I think being able to pass a FAANG level coding interview with 3 months prep is a better indicator of their intelligence than one coworker's opinion, which could be clouded with biases.


And I think the vaunted "FAANG level coding interview" is a prime example of a setting where three months of hard swotting can make even a relatively dim bulb shine brightly.


I’m trying to think of how many tree structures I’ve encountered in all the projects I’ve ever programmed on, in my entire career. Maybe one or two?


A tree for performance? I've used a rope once or twice.

Plenty of times where I've used trees because they're the logical representation of the problem (ever had a field called "children" in your code? HN comments are a tree. Etc.)


You probably aren't the demographic Google want/needs to hire by the sound of it.


A perusal of Google's recent software track record would indicate that optimum efficiency aided by a wide knowledge of a library of algorithms and manual implementation of the same is either not what Google actually cares about, or if it was what they think they care about, not effectively delivered by the steps they take to achieve it.


I went through a marathon of interviews for one FAANG company (8 in total - coding screen, 4x in first round, 3x in second round). I did enough preparation to remember quite a couple of the Leetcode solutions by heart. I was pretty much a code printer if I got one of those, not much thinking involved anymore. I reckon it was clearly visible that I've seen a similar question before which is unavoidable if you've done enough prep.

While it's probably not what an interviewer is looking for, having the most common solutions memorised gives you an advantage of time. A coding interview usually consists of two challenges. If you get stuck on the first one and take too much time to answer it, you won't have enough time to go through the second one.

To avoid the code printer perception you can always go through an explanation what alternative solutions could be applied to the given problem, what their complexities would be and why the one presented is the best.


You need to act and pretend to think it through. Then you seem like a brilliant programmer they want to hire rather than someone that recently worked on the problem.


> Geohotz had a good rant about this once - the kind of people who need to cram leetcodes and memorize algorithms are not the kinds of people who Google wants to pass these interviews.

And yet, they routinely do pass these interviews.


I've always said that FAANG don't hire professional software engineers, they only hire professional leet coders


>Makes a lot of sense, you could solve all these questions without knowing specific algorithms as long as you are good at problem solving - which is, I assume, the intent of the process.

That's just absurd.
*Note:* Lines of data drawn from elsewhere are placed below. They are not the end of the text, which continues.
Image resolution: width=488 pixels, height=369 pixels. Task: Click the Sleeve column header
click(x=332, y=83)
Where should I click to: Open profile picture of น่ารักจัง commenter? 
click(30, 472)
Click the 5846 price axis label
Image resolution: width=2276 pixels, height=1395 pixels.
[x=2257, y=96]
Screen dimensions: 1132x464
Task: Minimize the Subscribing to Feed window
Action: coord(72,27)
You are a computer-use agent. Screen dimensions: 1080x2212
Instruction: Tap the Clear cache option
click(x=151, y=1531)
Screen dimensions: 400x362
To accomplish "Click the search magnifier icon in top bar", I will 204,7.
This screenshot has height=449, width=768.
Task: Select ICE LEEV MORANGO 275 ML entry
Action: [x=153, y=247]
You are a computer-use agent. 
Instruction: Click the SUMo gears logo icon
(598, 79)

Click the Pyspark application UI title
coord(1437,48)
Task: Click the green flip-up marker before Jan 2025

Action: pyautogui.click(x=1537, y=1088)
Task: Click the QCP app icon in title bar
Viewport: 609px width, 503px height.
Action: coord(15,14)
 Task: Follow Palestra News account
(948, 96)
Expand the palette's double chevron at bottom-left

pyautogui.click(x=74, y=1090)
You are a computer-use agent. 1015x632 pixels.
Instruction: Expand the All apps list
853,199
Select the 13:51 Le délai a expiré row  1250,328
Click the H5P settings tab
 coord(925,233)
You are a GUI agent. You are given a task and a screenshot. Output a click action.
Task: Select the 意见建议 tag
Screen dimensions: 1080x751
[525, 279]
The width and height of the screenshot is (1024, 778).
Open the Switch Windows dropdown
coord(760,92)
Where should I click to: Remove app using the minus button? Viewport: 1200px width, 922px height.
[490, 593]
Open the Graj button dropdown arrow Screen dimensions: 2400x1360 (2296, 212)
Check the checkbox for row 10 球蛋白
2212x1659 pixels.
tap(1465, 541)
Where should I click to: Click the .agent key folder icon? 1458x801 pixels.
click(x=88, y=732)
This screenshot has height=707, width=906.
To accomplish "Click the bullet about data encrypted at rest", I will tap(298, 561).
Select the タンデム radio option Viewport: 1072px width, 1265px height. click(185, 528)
If someone with no "algorithm" experience who was a good problem solver had to work out an answer from scratch for the interview its almost certain they're going to find the brute force answer and FAANGs pretty universally want the most efficient one so these people would routinely fail.

Its totally clear that what FAANG hiring optimizes for is recent CS graduates who passed tough Algorithm weed out courses at well known colleges in the past 18-24 months. They are young with no families or obligations and are happy to work 12 hour days at Google because they have hip open offices and ping pong tables.